Partnerships and the global halal food market

Laura Kurth with Prof. P. Glasbergen and Prof. P. Martens

Voluntary sustainability standards try to regulate the physical and social implications of food production beyond the health and safety regulations taken by governments. These standards may be based on humanitarian or ecological considerations by civil society. They may also be based on economic interests of resource security by businesses. An analogy exists between these voluntary sustainability standards and religiously motivated standards (RMS) that are grounded in a religious moral, including spiritual health and food production traditions.

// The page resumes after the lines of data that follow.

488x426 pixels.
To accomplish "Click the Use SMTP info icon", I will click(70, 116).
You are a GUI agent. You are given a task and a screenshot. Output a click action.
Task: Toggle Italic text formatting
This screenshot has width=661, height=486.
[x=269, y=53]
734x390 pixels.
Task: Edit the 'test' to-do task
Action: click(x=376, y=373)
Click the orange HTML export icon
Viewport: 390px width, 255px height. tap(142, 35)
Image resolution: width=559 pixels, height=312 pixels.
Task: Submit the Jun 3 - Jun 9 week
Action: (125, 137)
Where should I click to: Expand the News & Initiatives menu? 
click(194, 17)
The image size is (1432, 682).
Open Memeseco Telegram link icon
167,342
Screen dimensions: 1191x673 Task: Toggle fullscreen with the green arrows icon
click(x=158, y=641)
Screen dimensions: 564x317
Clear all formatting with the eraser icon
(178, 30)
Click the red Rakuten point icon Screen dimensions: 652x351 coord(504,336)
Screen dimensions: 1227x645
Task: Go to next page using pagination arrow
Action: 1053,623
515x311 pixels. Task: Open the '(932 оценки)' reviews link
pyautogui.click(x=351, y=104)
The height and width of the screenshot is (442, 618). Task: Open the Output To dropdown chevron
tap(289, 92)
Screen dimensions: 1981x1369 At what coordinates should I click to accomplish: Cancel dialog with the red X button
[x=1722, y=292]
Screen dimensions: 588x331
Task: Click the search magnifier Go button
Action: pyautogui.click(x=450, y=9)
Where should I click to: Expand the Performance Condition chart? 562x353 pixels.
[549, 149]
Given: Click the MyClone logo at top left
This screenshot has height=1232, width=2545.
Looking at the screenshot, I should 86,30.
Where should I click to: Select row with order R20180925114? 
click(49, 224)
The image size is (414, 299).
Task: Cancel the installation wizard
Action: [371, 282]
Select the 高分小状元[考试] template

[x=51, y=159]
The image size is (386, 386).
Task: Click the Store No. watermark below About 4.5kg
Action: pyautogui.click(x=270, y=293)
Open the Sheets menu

Both impose additional voluntary regulation on businesses that are coming forth from normative assumptions about the ‘good food’. For religious groups, this food moral is grounded in the Holy Scriptures, such as the Qur’an or the Torah, and in religious records, e.g. the Sunnah or the Talmud.  These normative assumptions are no objective scientific facts, but may face contestation by civil society, governments and the market. Laura Kurth

Laura’s research will deal with the question how we can understand the politics of contesting worldviews in the (global) halal food market. For this purpose, she will develop three different perspectives on the topic: Halal identity in a multicultural society, public-private relations regarding Halal, and the legitimacy of Halal certification. Halal has been chosen as case study, because the Muslim community is the fastest growing population in Europe, which adheres to RMS. Moreover, every fourth person in the world consumes halal food.